# What is required:
Here the requirement is to repeat every record exactly, in full.

# Data records:
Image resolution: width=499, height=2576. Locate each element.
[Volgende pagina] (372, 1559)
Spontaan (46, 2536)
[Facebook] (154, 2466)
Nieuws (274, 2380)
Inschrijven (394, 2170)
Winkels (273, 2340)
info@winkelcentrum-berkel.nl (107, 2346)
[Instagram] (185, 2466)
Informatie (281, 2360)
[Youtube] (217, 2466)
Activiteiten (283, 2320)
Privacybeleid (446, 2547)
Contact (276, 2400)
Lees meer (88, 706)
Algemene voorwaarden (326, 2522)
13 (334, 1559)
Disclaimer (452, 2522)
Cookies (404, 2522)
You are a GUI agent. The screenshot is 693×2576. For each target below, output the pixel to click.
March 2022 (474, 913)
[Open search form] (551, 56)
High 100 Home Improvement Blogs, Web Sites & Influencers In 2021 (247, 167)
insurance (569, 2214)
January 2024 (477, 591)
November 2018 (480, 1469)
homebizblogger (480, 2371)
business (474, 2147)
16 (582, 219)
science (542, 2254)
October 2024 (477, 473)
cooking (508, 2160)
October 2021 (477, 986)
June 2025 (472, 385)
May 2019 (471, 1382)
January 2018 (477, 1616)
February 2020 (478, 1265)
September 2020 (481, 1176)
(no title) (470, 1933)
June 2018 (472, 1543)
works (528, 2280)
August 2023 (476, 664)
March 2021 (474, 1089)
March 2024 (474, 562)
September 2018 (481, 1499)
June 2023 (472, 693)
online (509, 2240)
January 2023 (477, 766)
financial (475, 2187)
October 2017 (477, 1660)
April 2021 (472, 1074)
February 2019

# Output for this exercise:
Image resolution: width=499, height=2576. Locate each element.
[Volgende pagina] (372, 1559)
Spontaan (46, 2536)
[Facebook] (154, 2466)
Nieuws (274, 2380)
Inschrijven (394, 2170)
Winkels (273, 2340)
info@winkelcentrum-berkel.nl (107, 2346)
[Instagram] (185, 2466)
Informatie (281, 2360)
[Youtube] (217, 2466)
Activiteiten (283, 2320)
Privacybeleid (446, 2547)
Contact (276, 2400)
Lees meer (88, 706)
Algemene voorwaarden (326, 2522)
13 (334, 1559)
Disclaimer (452, 2522)
Cookies (404, 2522)
You are a GUI agent. The screenshot is 693×2576. For each target below, output the pixel to click.
March 2022 (474, 913)
[Open search form] (551, 56)
High 100 Home Improvement Blogs, Web Sites & Influencers In 2021 (247, 167)
insurance (569, 2214)
January 2024 (477, 591)
November 2018 (480, 1469)
homebizblogger (480, 2371)
business (474, 2147)
16 (582, 219)
science (542, 2254)
October 2024 (477, 473)
cooking (508, 2160)
October 2021 (477, 986)
June 2025 (472, 385)
May 2019 (471, 1382)
January 2018 (477, 1616)
February 2020 (478, 1265)
September 2020 (481, 1176)
(no title) (470, 1933)
June 2018 (472, 1543)
works (528, 2280)
August 2023 (476, 664)
March 2021 (474, 1089)
March 2024 (474, 562)
September 2018 (481, 1499)
June 2023 (472, 693)
online (509, 2240)
January 2023 (477, 766)
financial (475, 2187)
October 2017 (477, 1660)
April 2021 (472, 1074)
February 2019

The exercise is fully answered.